During one of those prayer times, Annie wanted to know why her 11 year-old daughter was in an irritable mood. It eventually occurred to Laine that it was Miss Stacey’s fault. During the Sunday school lesson, Miss Stacey had asked the children in her class, “Has anyone here given their heart to Jesus?” Laine was troubled because she couldn’t say yes. So Annie began explaining how she could say yes, right then and there beside her bed. That was the moment when Laine prayed for Jesus to enter her heart.
As the family struggled to cope through numerous trials with the Mission over the next few years, Laine started to show a rebellious streak. During the first year of high school at Malvern Collegiate, her behaviour became a problem. She was seeing far too much of the detention room. Morris was embarrassed. He expected his children to the know the importance of education, but Laine didn’t act interested anymore. She was falling in with the wrong crowd.
Annie had taken each child aside when they were eight or nine years old and taught them, “Remember who you are.” They were responsible for being “a Zeidman.” There were standards to maintain—the conduct suitable for children of clergy. Young as they were, the message was clear: “We’re not like other families.” By high school, Laine seemed to have had enough of that. Some of her attitudes might have come from her teachers. Neither of her older siblings had excelled at that school, and Margaret described the teachers as openly anti-Semitic.
Morris was determined that his daughter was not going to give up on her education. Despite the cost, he placed her at Moulton College, a Baptist all-girls high school associated with McMaster University, where families in ministry received financial considerations.
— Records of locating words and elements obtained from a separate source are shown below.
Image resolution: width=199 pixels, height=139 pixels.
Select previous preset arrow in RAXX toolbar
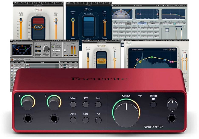[x=85, y=3]
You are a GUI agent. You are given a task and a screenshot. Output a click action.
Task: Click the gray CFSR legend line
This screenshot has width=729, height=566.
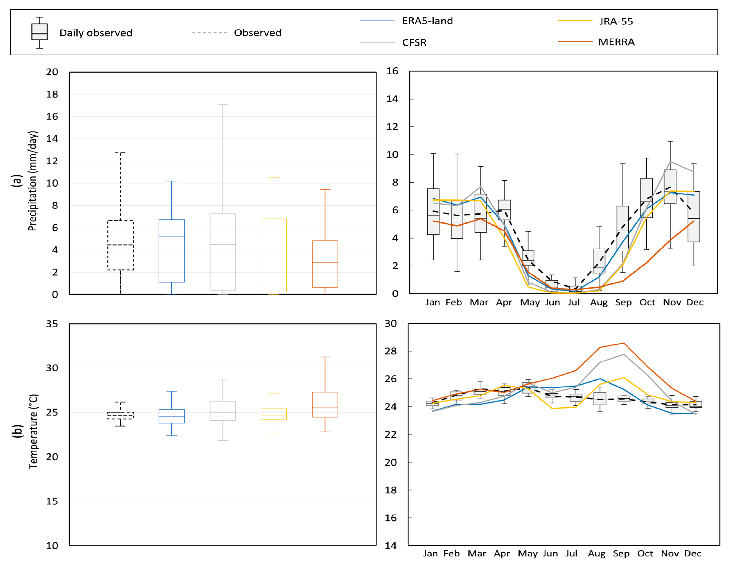coord(378,43)
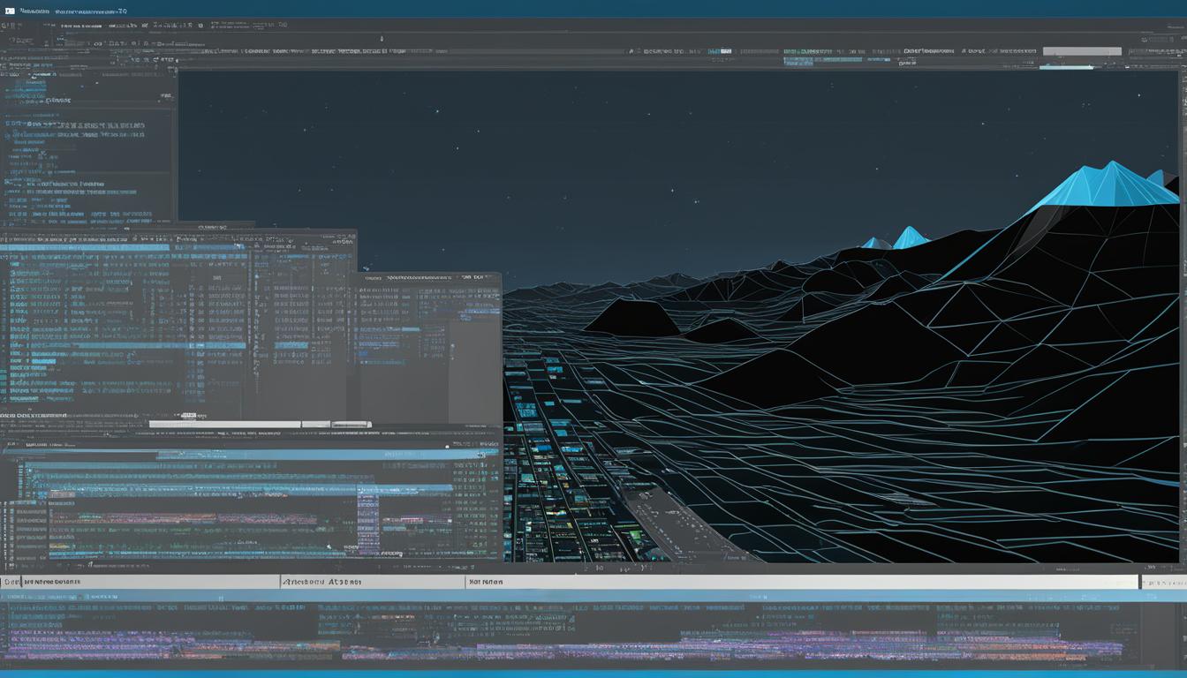Screen dimensions: 1187x678
Task: Select the application icon in the title bar
Action: [x=9, y=11]
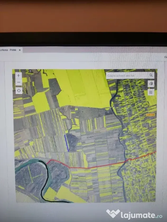Focus the 'Găsire adresă sau loc' search field

[127, 76]
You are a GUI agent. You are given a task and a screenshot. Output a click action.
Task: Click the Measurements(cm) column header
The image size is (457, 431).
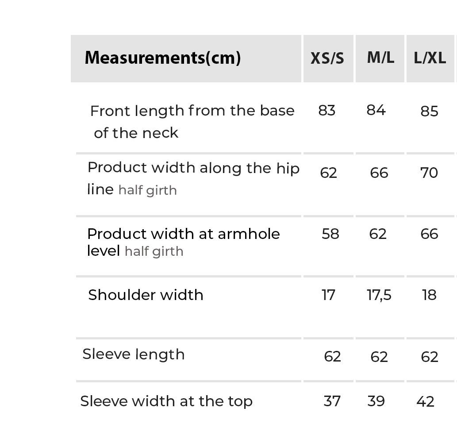pos(163,58)
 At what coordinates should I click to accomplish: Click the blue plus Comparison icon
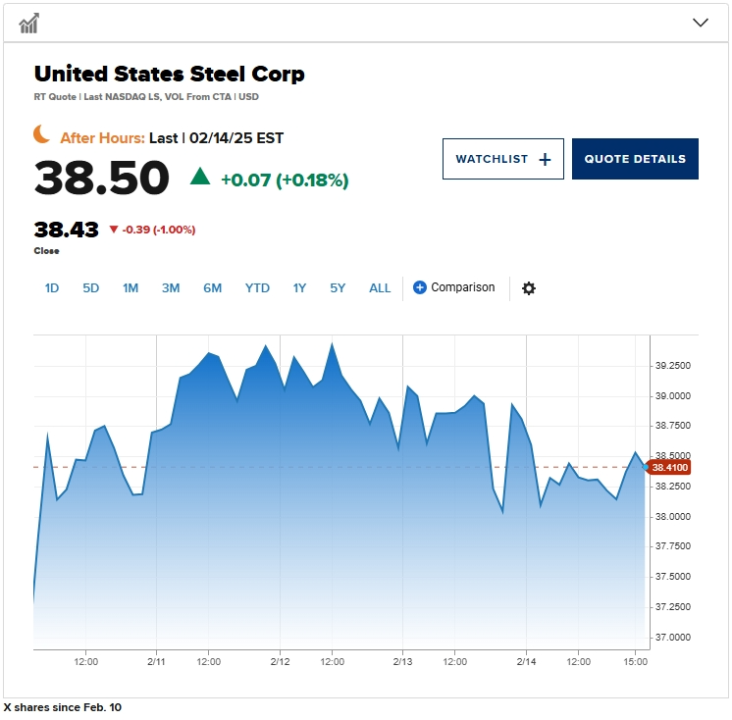click(x=420, y=287)
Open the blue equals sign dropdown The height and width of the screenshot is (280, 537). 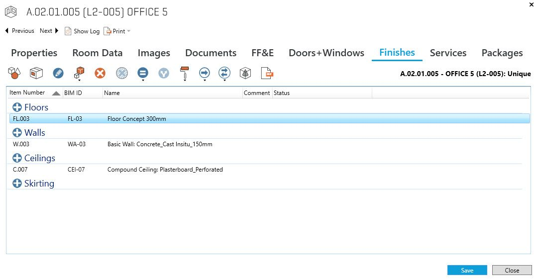tap(143, 74)
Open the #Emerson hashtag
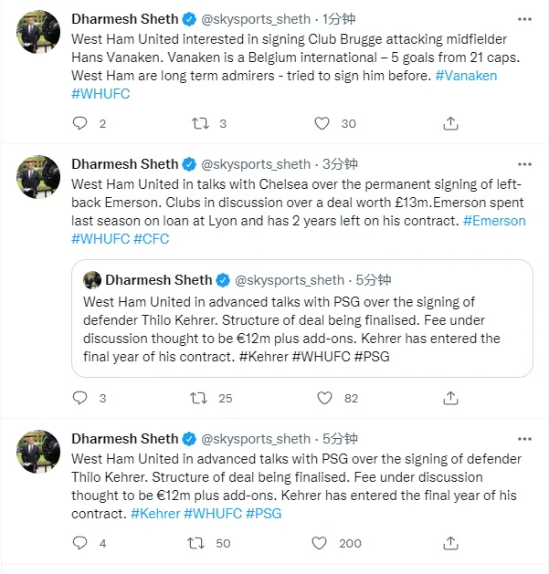The image size is (549, 574). pos(494,221)
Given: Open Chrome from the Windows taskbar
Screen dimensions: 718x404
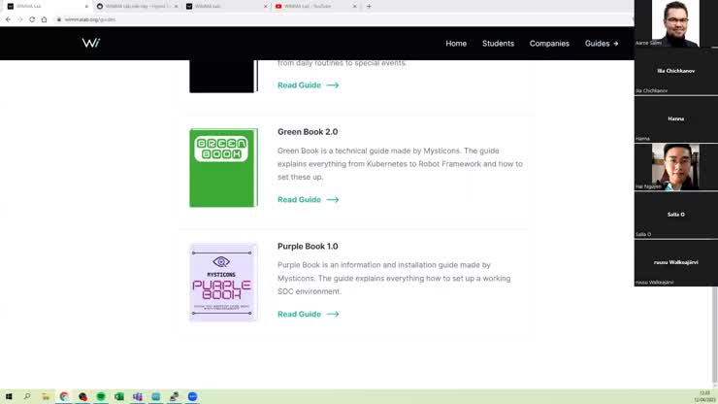Looking at the screenshot, I should click(64, 396).
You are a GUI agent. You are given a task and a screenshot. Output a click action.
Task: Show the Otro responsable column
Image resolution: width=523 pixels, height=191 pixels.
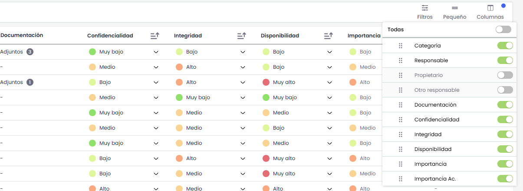click(505, 90)
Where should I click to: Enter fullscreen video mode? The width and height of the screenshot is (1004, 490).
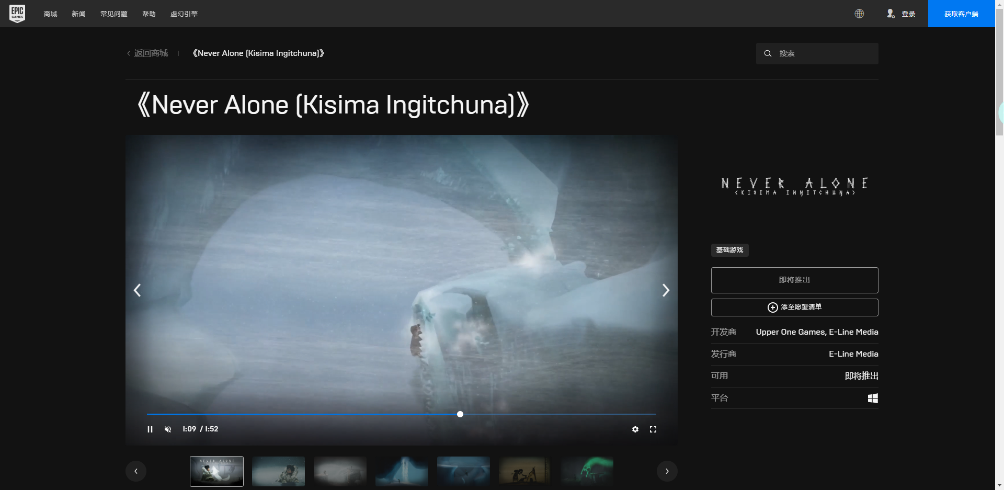(653, 429)
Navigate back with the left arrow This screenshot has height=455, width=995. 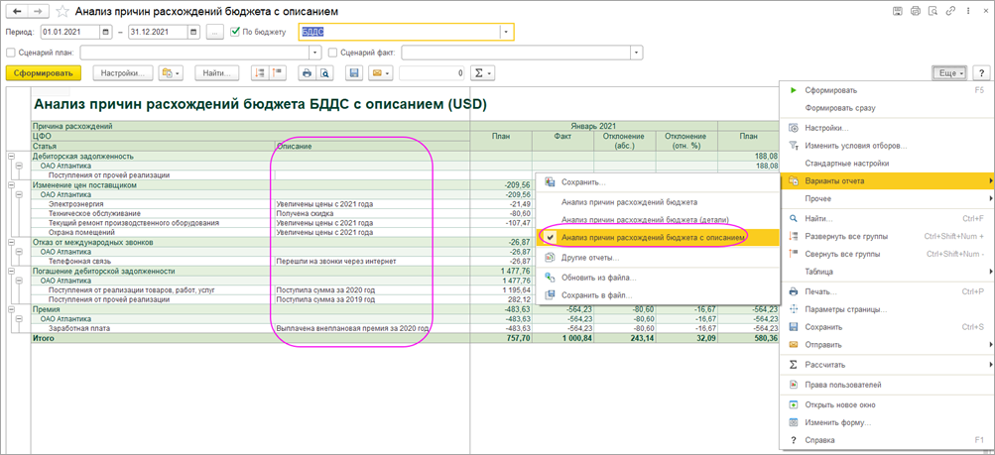point(17,11)
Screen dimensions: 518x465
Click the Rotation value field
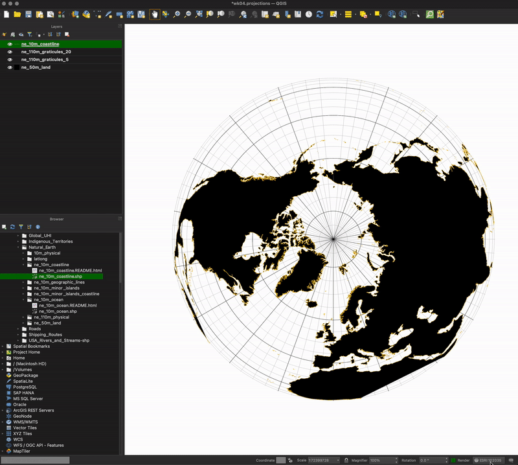coord(431,460)
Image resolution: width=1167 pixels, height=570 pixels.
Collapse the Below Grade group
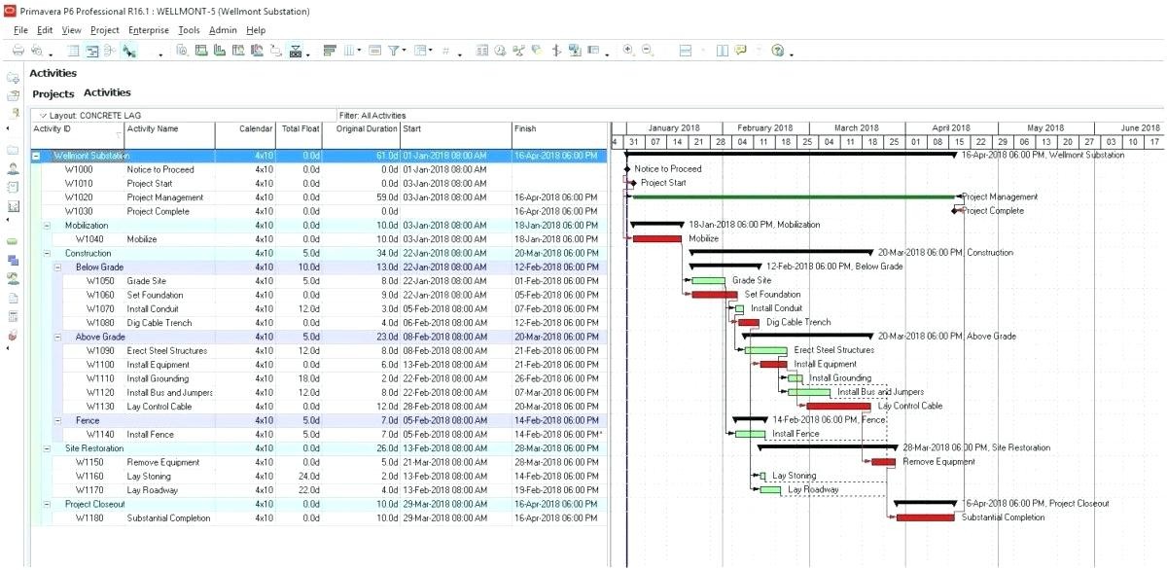point(57,267)
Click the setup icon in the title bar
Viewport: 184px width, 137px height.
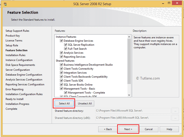[4, 3]
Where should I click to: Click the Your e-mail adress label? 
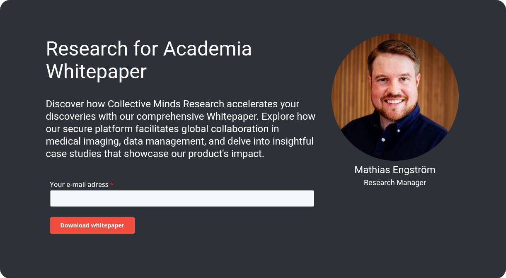coord(79,184)
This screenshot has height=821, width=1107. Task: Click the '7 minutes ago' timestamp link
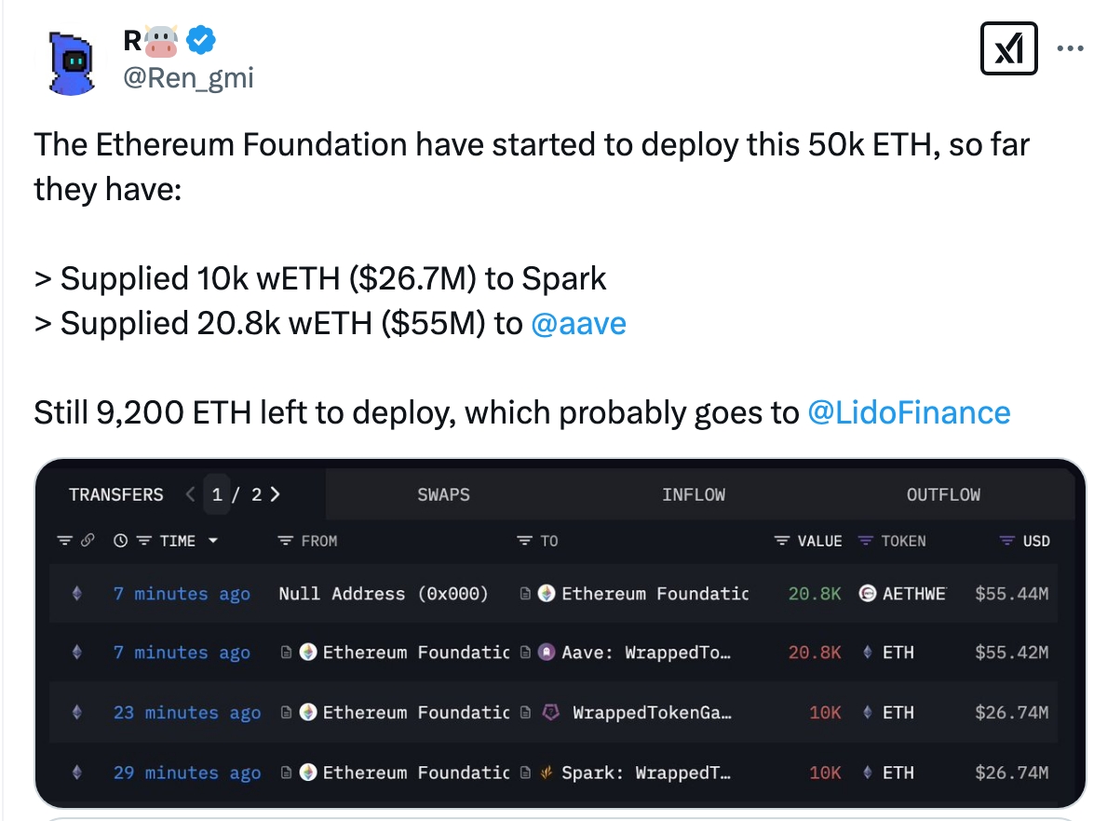point(182,593)
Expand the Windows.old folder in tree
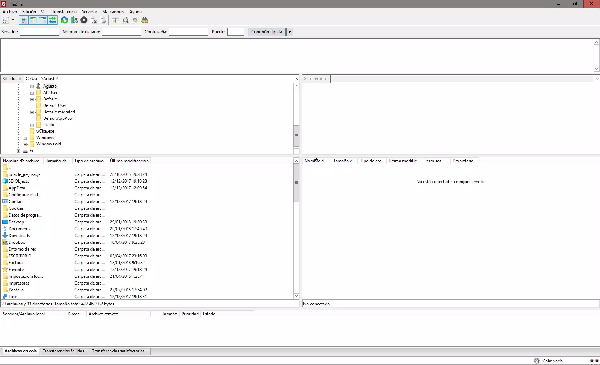The height and width of the screenshot is (365, 600). pos(25,144)
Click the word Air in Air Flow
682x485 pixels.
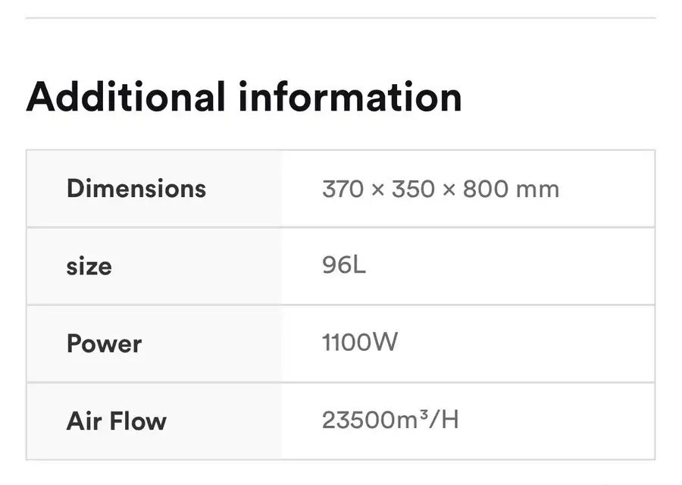pos(84,421)
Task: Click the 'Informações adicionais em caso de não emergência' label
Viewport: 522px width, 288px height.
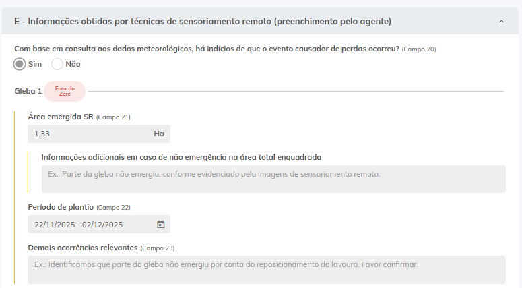Action: [181, 157]
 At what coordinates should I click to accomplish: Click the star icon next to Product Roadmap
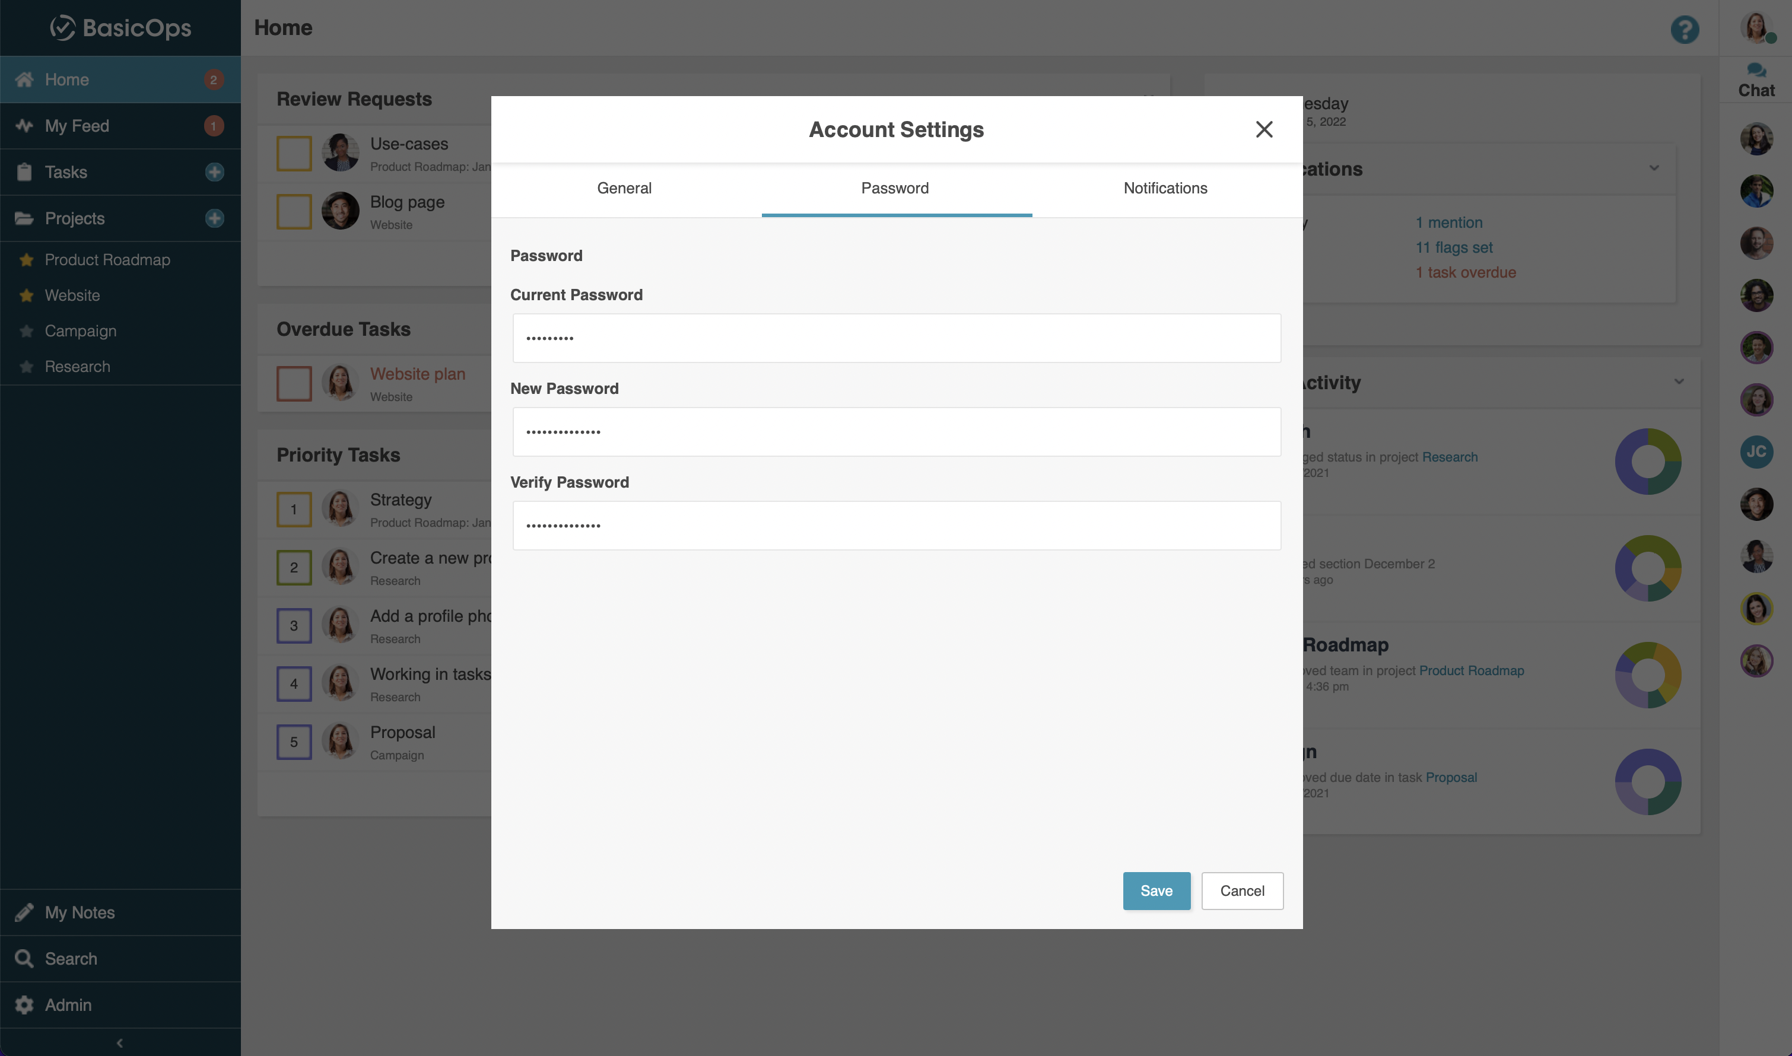click(26, 260)
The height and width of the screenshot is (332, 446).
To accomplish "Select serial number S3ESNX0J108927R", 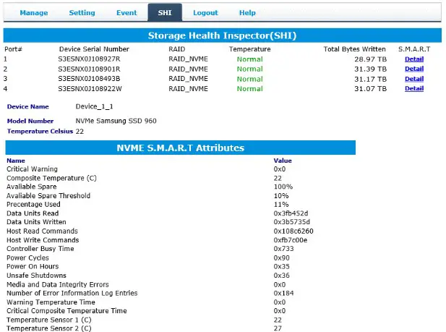I will coord(90,59).
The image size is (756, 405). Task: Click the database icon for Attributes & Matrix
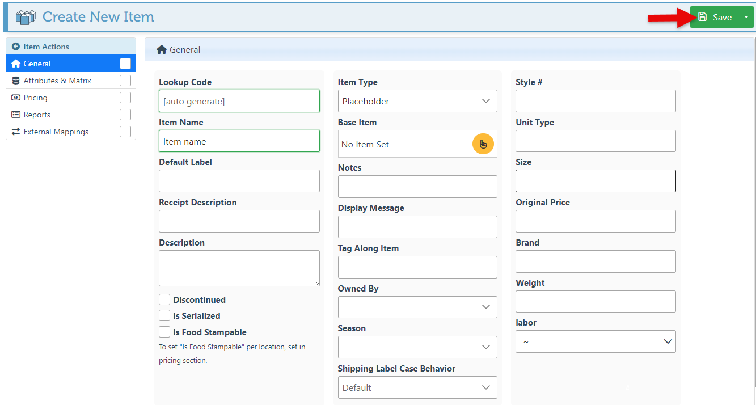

Soon Laine would find a supportive circle of friends, although that didn’t seem so likely when she first arrived. The girls were fixing their place in the social order as each one answered the question, “Who’s your father?” Of course, she knew that many of the girls had heard of her father or The Scott Mission, but Laine wasn’t quite sure how to answer that question. Who was Rev. Morris Zeidman, and why was it so difficult being his daughter?